Rows for locating words and elements

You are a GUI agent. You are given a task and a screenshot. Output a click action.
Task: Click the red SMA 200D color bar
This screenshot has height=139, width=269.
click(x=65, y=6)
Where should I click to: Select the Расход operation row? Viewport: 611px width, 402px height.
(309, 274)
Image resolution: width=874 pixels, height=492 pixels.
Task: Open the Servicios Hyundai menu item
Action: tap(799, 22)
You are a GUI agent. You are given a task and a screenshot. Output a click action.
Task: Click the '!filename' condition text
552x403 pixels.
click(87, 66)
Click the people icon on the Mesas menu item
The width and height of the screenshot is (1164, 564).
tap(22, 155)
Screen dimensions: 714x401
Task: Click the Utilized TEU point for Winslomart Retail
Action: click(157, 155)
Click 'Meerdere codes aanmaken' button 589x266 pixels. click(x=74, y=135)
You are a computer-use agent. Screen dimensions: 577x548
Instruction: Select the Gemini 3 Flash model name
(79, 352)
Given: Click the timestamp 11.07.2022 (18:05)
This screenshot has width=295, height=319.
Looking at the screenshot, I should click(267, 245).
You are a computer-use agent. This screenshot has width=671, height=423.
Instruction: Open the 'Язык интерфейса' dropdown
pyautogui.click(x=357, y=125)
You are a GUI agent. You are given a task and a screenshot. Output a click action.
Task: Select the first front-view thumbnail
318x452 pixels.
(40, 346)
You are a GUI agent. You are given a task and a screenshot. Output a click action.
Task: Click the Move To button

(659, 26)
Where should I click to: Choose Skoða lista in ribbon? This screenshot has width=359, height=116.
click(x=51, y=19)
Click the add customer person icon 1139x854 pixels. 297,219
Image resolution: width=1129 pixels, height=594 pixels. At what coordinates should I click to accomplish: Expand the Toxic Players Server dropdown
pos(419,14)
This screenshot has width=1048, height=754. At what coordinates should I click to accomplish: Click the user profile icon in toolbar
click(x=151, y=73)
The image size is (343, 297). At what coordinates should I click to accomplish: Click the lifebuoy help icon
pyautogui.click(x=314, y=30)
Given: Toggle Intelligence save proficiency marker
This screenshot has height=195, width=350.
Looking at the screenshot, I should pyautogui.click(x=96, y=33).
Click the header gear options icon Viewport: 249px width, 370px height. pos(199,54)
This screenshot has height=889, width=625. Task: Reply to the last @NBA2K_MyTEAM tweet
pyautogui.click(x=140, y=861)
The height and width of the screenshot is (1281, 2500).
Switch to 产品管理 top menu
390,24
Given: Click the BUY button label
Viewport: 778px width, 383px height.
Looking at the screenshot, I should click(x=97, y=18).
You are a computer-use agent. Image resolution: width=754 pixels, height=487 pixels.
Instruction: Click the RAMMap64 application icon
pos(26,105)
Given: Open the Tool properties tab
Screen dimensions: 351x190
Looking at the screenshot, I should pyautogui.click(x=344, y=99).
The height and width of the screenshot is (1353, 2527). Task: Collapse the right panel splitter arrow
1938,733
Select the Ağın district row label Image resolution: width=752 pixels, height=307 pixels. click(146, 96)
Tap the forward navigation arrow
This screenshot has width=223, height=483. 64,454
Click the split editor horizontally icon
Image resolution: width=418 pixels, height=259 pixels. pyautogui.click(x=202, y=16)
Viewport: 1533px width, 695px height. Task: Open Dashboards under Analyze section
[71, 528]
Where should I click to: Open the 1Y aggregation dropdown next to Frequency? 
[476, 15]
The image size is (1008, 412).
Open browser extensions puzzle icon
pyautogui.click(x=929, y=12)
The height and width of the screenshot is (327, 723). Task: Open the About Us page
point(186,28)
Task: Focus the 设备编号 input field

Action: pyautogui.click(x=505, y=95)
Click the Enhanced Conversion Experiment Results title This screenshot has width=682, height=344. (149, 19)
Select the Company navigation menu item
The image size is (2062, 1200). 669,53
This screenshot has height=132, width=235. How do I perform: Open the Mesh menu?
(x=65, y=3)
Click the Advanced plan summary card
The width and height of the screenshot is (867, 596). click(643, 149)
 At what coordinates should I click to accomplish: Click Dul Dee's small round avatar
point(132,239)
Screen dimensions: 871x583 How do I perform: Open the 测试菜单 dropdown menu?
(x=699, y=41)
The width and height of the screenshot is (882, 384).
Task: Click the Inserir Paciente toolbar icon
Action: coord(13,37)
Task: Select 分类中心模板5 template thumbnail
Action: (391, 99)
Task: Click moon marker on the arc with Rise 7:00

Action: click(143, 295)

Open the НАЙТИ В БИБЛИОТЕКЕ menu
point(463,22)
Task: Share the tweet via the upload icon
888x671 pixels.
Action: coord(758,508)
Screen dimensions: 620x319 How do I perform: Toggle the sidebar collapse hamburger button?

● **The exercise**:
Rewrite all of the rows above with every "GUI agent" changed to "screen assistant", leaving everything else as it is.

● **Solution below**:
You are a screen assistant. You are given a task and a screenshot. Output a click action.
Task: Click the red SMA 200D color bar
This screenshot has height=139, width=269.
click(x=65, y=6)
Where should I click to: Select the Расход operation row? Viewport: 611px width, 402px height.
(309, 274)
Image resolution: width=874 pixels, height=492 pixels.
Task: Open the Servicios Hyundai menu item
Action: tap(799, 22)
You are a screen assistant. You are given a task and a screenshot. Output a click action.
Task: Click the '!filename' condition text
552x403 pixels.
click(87, 66)
Click the people icon on the Mesas menu item
The width and height of the screenshot is (1164, 564).
tap(22, 155)
Screen dimensions: 714x401
Task: Click the Utilized TEU point for Winslomart Retail
Action: click(157, 155)
Click 'Meerdere codes aanmaken' button 589x266 pixels. click(x=74, y=135)
You are a computer-use agent. Screen dimensions: 577x548
Instruction: Select the Gemini 3 Flash model name
(79, 352)
Given: Click the timestamp 11.07.2022 (18:05)
This screenshot has width=295, height=319.
Looking at the screenshot, I should click(267, 245).
You are a computer-use agent. This screenshot has width=671, height=423.
Instruction: Open the 'Язык интерфейса' dropdown
pyautogui.click(x=357, y=125)
You are a screen assistant. You are given a task and a screenshot. Output a click action.
Task: Select the first front-view thumbnail
318x452 pixels.
(40, 346)
You are a screen assistant. You are given a task and a screenshot. Output a click action.
Task: Click the Move To button

(659, 26)
Where should I click to: Choose Skoða lista in ribbon? This screenshot has width=359, height=116.
click(x=51, y=19)
Click the add customer person icon 1139x854 pixels. 297,219
Image resolution: width=1129 pixels, height=594 pixels. At what coordinates should I click to accomplish: Expand the Toxic Players Server dropdown
pos(419,14)
This screenshot has width=1048, height=754. At what coordinates should I click to accomplish: Click the user profile icon in toolbar
click(x=151, y=73)
The image size is (343, 297). At what coordinates should I click to accomplish: Click the lifebuoy help icon
pyautogui.click(x=314, y=30)
Given: Toggle Intelligence save proficiency marker
This screenshot has height=195, width=350.
Looking at the screenshot, I should pyautogui.click(x=96, y=33).
Click the header gear options icon Viewport: 249px width, 370px height. pos(199,54)
This screenshot has height=889, width=625. Task: Reply to the last @NBA2K_MyTEAM tweet
pyautogui.click(x=140, y=861)
The height and width of the screenshot is (1281, 2500).
Switch to 产品管理 top menu
390,24
Given: Click the BUY button label
Viewport: 778px width, 383px height.
Looking at the screenshot, I should click(x=97, y=18).
You are a computer-use agent. Image resolution: width=754 pixels, height=487 pixels.
Instruction: Click the RAMMap64 application icon
pos(26,105)
Given: Open the Tool properties tab
Screen dimensions: 351x190
Looking at the screenshot, I should pyautogui.click(x=344, y=99).
The height and width of the screenshot is (1353, 2527). Task: Collapse the right panel splitter arrow
1938,733
Select the Ağın district row label Image resolution: width=752 pixels, height=307 pixels. click(146, 96)
Tap the forward navigation arrow
This screenshot has width=223, height=483. 64,454
Click the split editor horizontally icon
Image resolution: width=418 pixels, height=259 pixels. pyautogui.click(x=202, y=16)
Viewport: 1533px width, 695px height. Task: Open Dashboards under Analyze section
[71, 528]
Where should I click to: Open the 1Y aggregation dropdown next to Frequency? 
[476, 15]
The image size is (1008, 412).
Open browser extensions puzzle icon
pyautogui.click(x=929, y=12)
The height and width of the screenshot is (327, 723). Task: Open the About Us page
point(186,28)
Task: Focus the 设备编号 input field

Action: pyautogui.click(x=505, y=95)
Click the Enhanced Conversion Experiment Results title This screenshot has width=682, height=344. (149, 19)
Select the Company navigation menu item
The image size is (2062, 1200). 669,53
This screenshot has height=132, width=235. How do I perform: Open the Mesh menu?
(x=65, y=3)
Click the Advanced plan summary card
The width and height of the screenshot is (867, 596). click(643, 149)
 At what coordinates should I click to accomplish: Click Dul Dee's small round avatar
point(132,239)
Screen dimensions: 871x583 How do I perform: Open the 测试菜单 dropdown menu?
(x=699, y=41)
The width and height of the screenshot is (882, 384).
Task: Click the Inserir Paciente toolbar icon
Action: coord(13,37)
Task: Select 分类中心模板5 template thumbnail
Action: (391, 99)
Task: Click moon marker on the arc with Rise 7:00

Action: click(143, 295)

Open the НАЙТИ В БИБЛИОТЕКЕ menu
point(463,22)
Task: Share the tweet via the upload icon
888x671 pixels.
Action: coord(758,508)
Screen dimensions: 620x319 How do I perform: Toggle the sidebar collapse hamburger button?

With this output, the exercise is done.